[Stored items]
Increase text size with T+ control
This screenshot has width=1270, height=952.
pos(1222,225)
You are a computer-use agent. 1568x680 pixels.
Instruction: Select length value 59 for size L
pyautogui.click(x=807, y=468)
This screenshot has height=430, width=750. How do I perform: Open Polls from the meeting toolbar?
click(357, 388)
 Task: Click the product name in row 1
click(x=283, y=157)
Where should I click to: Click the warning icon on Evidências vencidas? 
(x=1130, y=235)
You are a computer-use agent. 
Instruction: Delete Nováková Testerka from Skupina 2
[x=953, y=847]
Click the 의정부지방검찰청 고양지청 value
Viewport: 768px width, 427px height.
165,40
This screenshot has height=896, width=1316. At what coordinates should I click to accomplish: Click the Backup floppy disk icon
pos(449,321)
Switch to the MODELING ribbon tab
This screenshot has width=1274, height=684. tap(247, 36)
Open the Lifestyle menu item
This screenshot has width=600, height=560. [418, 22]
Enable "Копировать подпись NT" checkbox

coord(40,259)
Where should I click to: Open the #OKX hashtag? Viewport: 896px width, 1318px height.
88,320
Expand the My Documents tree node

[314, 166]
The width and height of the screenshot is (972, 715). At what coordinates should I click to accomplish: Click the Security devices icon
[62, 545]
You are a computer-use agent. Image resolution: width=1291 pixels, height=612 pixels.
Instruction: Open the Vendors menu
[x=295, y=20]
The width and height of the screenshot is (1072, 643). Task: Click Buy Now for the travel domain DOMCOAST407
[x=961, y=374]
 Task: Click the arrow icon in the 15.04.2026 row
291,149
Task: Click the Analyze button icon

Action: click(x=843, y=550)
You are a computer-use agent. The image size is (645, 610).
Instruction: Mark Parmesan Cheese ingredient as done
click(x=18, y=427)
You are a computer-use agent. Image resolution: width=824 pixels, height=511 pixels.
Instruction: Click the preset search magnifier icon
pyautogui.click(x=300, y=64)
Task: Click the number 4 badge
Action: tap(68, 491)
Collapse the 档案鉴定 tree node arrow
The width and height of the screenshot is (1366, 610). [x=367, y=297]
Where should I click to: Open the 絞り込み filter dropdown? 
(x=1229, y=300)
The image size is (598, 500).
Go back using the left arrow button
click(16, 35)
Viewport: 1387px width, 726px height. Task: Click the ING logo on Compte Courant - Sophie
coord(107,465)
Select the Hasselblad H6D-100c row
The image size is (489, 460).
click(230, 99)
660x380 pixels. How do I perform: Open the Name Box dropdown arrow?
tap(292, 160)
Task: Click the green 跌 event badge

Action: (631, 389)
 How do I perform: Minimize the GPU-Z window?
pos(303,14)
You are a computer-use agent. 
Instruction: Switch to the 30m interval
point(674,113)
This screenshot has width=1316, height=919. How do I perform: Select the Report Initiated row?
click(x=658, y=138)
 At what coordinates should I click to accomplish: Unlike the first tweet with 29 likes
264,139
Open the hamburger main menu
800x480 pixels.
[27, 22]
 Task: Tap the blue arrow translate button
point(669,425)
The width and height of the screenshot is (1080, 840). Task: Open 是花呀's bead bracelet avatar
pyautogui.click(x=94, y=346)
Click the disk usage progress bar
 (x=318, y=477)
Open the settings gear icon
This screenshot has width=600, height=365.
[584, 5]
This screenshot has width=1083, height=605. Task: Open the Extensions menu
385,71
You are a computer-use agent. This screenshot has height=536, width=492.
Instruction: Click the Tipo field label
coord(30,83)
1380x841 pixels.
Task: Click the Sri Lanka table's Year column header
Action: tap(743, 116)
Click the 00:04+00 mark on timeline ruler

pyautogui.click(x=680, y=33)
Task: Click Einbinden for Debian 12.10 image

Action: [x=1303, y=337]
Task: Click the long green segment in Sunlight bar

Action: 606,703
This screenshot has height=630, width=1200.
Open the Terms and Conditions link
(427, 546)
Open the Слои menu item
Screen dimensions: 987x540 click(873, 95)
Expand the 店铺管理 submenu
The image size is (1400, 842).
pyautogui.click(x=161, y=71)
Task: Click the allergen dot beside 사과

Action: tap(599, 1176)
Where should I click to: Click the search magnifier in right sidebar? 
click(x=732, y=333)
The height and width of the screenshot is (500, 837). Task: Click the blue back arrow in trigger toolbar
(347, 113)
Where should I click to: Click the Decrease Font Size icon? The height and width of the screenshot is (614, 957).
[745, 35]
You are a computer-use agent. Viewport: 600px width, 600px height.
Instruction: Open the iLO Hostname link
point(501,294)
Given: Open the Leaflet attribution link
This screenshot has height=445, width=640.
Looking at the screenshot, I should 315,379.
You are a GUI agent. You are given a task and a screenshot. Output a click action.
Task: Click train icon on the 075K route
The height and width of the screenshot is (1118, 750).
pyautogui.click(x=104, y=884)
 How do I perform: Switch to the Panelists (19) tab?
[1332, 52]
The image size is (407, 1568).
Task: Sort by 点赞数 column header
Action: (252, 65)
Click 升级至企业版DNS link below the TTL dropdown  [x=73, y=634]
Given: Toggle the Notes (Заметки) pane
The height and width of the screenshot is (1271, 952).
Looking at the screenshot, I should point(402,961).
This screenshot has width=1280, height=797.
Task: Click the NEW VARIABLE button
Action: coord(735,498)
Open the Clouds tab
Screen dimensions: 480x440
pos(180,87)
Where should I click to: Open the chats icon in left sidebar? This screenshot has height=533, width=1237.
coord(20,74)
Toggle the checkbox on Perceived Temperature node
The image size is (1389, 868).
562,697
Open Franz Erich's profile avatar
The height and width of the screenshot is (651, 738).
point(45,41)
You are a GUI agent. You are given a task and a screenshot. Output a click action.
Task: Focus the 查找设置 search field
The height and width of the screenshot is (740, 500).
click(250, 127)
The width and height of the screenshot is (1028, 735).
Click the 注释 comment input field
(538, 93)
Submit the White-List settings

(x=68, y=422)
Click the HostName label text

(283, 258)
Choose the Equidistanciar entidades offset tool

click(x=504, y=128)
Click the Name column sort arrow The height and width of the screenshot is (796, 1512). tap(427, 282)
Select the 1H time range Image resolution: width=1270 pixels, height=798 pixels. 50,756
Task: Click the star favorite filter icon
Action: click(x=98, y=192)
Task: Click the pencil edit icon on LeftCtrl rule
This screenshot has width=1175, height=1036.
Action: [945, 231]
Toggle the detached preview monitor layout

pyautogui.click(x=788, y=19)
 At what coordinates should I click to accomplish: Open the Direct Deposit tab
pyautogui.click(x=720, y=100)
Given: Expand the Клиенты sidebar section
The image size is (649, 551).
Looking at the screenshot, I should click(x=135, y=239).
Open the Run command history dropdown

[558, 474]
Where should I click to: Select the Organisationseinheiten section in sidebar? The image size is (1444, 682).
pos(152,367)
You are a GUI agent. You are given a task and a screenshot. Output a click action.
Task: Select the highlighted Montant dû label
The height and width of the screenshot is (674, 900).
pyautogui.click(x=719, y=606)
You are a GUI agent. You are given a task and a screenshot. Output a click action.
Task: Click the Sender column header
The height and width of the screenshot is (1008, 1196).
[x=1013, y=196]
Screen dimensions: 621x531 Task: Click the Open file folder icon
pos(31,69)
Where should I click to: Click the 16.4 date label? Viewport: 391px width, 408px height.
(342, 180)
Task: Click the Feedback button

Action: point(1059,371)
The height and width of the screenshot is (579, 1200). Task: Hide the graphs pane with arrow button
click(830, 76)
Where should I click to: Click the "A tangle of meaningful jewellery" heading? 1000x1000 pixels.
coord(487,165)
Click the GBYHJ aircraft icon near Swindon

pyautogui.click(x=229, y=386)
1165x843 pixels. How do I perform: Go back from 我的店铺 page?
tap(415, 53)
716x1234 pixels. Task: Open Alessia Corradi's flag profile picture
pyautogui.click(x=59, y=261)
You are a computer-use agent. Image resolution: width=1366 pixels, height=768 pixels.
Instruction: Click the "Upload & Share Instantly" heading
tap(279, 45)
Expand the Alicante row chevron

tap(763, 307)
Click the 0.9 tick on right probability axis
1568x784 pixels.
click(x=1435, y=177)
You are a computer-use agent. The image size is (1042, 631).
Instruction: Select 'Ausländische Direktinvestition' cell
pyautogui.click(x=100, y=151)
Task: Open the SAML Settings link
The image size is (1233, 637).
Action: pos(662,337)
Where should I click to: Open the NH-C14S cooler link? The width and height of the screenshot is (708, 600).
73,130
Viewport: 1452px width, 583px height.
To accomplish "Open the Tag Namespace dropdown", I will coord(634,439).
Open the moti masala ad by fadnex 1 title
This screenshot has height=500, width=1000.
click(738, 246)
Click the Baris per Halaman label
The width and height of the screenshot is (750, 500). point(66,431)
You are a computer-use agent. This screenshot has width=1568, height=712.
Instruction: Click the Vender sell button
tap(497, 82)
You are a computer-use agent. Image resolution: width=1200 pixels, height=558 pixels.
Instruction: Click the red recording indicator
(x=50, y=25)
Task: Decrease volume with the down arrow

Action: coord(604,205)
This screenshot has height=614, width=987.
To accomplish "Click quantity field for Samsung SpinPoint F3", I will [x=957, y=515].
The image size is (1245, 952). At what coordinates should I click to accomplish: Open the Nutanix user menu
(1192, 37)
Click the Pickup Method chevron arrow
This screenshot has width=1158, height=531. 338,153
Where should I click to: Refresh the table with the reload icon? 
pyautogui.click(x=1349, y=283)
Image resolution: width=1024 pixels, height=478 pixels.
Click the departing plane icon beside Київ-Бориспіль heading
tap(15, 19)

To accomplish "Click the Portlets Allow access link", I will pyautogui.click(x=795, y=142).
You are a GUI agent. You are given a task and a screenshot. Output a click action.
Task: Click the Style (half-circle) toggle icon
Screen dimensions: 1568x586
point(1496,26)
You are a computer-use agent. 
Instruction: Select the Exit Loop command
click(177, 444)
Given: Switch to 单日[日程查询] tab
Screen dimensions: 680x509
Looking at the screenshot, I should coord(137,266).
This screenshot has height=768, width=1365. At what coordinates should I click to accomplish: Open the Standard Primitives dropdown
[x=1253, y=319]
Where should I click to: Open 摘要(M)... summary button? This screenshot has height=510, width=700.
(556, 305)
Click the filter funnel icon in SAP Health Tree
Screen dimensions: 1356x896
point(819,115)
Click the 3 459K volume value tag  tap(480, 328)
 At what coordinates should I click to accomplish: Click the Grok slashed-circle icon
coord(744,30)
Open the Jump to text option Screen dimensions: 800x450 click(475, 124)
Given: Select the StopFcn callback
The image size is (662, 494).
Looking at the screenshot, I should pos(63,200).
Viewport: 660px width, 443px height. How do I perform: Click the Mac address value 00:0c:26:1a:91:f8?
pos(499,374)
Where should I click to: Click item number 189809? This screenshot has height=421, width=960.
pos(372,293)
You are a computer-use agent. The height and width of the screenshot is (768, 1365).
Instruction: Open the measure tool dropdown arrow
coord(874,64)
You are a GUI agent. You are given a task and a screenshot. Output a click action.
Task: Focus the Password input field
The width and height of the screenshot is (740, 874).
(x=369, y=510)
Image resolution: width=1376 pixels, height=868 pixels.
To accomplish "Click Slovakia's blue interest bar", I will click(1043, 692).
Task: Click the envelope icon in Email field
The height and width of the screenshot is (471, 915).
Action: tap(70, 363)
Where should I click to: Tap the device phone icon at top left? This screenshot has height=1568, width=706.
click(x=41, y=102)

Task brief:
How many of the lines above contain the word "Focus"? Give the number alone.

Response area:
2